具体的には、以下の主要なエピゲノムマッピング技術について、その原理、利点、欠点、および最新の進歩を詳細に解説した。
- DNAメチル化マッピング: 制限酵素消化法であるMRE-seq (Methylation-sensitive Restriction Enzyme sequencing)、アフィニティー濃縮法であるMeDIP-seq (Methylated DNA Immunoprecipitation sequencing) やMBD-seq (Methyl-Binding Domain sequencing)、およびビサルファイト変換法であるRRBS (Reduced Representation Bisulfite Sequencing) やMethylC-seq/WGBS (Whole-Genome Bisulfite Sequencing) の各手法を比較検討した。特に、5-ヒドロキシメチルシトシン (5hmC)、5-ホルミルシトシン (5fC)、5-カルボキシシトシン (5caC) といった新たなシトシンバリアントの検出技術であるoxBS-seq (oxidative bisulfite sequencing) やTAB-seq (TET-assisted bisulfite sequencing) の開発とその意義に焦点を当てた。
- クロマチン修飾状態マッピング: ChIP-seqの原理と、ヒストン修飾 (H3K4me3、H3K36me3、H3K4me1、H3K27ac、H3K27me3、H3K9me3など) のゲノムワイドなプロファイリングへの応用を解説した。ENCODEコンソーシアムによる抗体品質管理の標準化プロセスや、ChIP-nano、ChIP-exoといった高感度・高分解能技術の進歩についても言及した。

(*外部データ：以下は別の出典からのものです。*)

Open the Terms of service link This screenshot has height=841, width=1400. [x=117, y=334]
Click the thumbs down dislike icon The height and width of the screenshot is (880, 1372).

- クロマチン構造とヌクレオソームマッピング: MNase-seqによるヌクレオソーム配置の解析、およびDNase-seqやFAIRE-seq (Formaldehyde-Assisted Isolation of Regulatory Elements sequencing) によるオープンクロマチン領域の同定について概説した。
- 核内高次構造マッピング: 3C (Chromosome Conformation Capture) を基盤とするHi-C、4C、5C、ChIA-PET (Chromatin Interaction Analysis by Paired-End Tag Sequencing) などの技術を用いて、染色体コンパートメント、TAD (Topologically Associated Domain)、エンハンサー-プロモーター相互作用などの長距離クロマチン相互作用を解析する方法を説明した。
これらの技術によって得られたエピゲノムマップが、ヒトゲノムのcis制御配列の注釈付け、発生プログラムの解明、および疾患関連SNPの機能的役割の理解にどのように貢献したかを、具体的な研究成果を引用しながらレビューした。特に、ChromHMMによるクロマチン状態の分類、スーパーエンハンサーの概念、二価性プロモーターの動態、GWAS (Genome-Wide Association Study) SNPとDHS (DNase I Hypersensitive Site) の重複解析、dsQTL (DNase I sensitivity quantitative trait loci) の同定といった主要な知見をまとめた。統計的手法としては、カプラン・マイヤー (Kaplan-Meier) 法やコックス回帰 (Cox regression) モデルなどの臨床統計、および各種バイオインフォマティクスアルゴリズムの適用例について言及した。また、細胞株としてA549、H1299、HEK293Tなどの標準的なモデル細胞におけるエピゲノムデータの有用性を比較した。